§ PROVIDED ENTRIES
----------

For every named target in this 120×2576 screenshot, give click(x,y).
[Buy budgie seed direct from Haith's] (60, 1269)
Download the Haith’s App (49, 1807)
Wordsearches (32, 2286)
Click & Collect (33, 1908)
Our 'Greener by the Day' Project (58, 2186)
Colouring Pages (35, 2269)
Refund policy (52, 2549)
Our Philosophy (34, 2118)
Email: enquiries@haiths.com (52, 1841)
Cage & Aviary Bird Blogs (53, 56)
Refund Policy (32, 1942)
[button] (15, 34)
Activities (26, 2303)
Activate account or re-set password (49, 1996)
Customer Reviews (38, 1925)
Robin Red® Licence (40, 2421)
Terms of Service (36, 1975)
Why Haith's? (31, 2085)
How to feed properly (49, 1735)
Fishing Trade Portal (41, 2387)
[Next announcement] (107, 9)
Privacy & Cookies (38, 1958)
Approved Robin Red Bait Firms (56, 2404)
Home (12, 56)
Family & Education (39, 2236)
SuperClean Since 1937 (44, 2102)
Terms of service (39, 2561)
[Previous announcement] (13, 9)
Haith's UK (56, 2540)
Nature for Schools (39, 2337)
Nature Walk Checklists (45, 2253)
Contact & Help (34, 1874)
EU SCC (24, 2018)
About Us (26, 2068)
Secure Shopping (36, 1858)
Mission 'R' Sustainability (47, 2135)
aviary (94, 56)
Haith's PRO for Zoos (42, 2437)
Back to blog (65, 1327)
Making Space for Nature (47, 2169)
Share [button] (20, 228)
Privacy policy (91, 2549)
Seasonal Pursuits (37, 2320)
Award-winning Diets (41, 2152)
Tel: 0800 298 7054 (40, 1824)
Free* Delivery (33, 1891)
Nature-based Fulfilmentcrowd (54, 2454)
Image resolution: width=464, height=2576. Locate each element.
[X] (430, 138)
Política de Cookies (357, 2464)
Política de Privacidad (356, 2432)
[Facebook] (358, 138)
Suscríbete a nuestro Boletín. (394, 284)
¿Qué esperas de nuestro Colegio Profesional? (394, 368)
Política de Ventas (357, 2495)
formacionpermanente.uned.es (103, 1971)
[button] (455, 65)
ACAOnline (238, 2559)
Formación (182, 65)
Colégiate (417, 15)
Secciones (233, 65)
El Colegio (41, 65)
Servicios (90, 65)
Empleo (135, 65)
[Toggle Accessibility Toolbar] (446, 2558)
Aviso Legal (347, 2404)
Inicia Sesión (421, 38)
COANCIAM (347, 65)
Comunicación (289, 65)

----------

§ WORK TO COMPLETE
Nothing from before the line containing "Cage & Aviary Bird Blogs (53, 56)" should appear; copy that line and each one after it through the last line of the entries, exactly.

§ REPLY
Cage & Aviary Bird Blogs (53, 56)
Refund Policy (32, 1942)
[button] (15, 34)
Activities (26, 2303)
Activate account or re-set password (49, 1996)
Customer Reviews (38, 1925)
Robin Red® Licence (40, 2421)
Terms of Service (36, 1975)
Why Haith's? (31, 2085)
How to feed properly (49, 1735)
Fishing Trade Portal (41, 2387)
[Next announcement] (107, 9)
Privacy & Cookies (38, 1958)
Approved Robin Red Bait Firms (56, 2404)
Home (12, 56)
Family & Education (39, 2236)
SuperClean Since 1937 (44, 2102)
Terms of service (39, 2561)
[Previous announcement] (13, 9)
Haith's UK (56, 2540)
Nature for Schools (39, 2337)
Nature Walk Checklists (45, 2253)
Contact & Help (34, 1874)
EU SCC (24, 2018)
About Us (26, 2068)
Secure Shopping (36, 1858)
Mission 'R' Sustainability (47, 2135)
aviary (94, 56)
Haith's PRO for Zoos (42, 2437)
Back to blog (65, 1327)
Making Space for Nature (47, 2169)
Share [button] (20, 228)
Privacy policy (91, 2549)
Seasonal Pursuits (37, 2320)
Award-winning Diets (41, 2152)
Tel: 0800 298 7054 (40, 1824)
Free* Delivery (33, 1891)
Nature-based Fulfilmentcrowd (54, 2454)
Image resolution: width=464, height=2576. Locate each element.
[X] (430, 138)
Política de Cookies (357, 2464)
Política de Privacidad (356, 2432)
[Facebook] (358, 138)
Suscríbete a nuestro Boletín. (394, 284)
¿Qué esperas de nuestro Colegio Profesional? (394, 368)
Política de Ventas (357, 2495)
formacionpermanente.uned.es (103, 1971)
[button] (455, 65)
ACAOnline (238, 2559)
Formación (182, 65)
Colégiate (417, 15)
Secciones (233, 65)
El Colegio (41, 65)
Servicios (90, 65)
Empleo (135, 65)
[Toggle Accessibility Toolbar] (446, 2558)
Aviso Legal (347, 2404)
Inicia Sesión (421, 38)
COANCIAM (347, 65)
Comunicación (289, 65)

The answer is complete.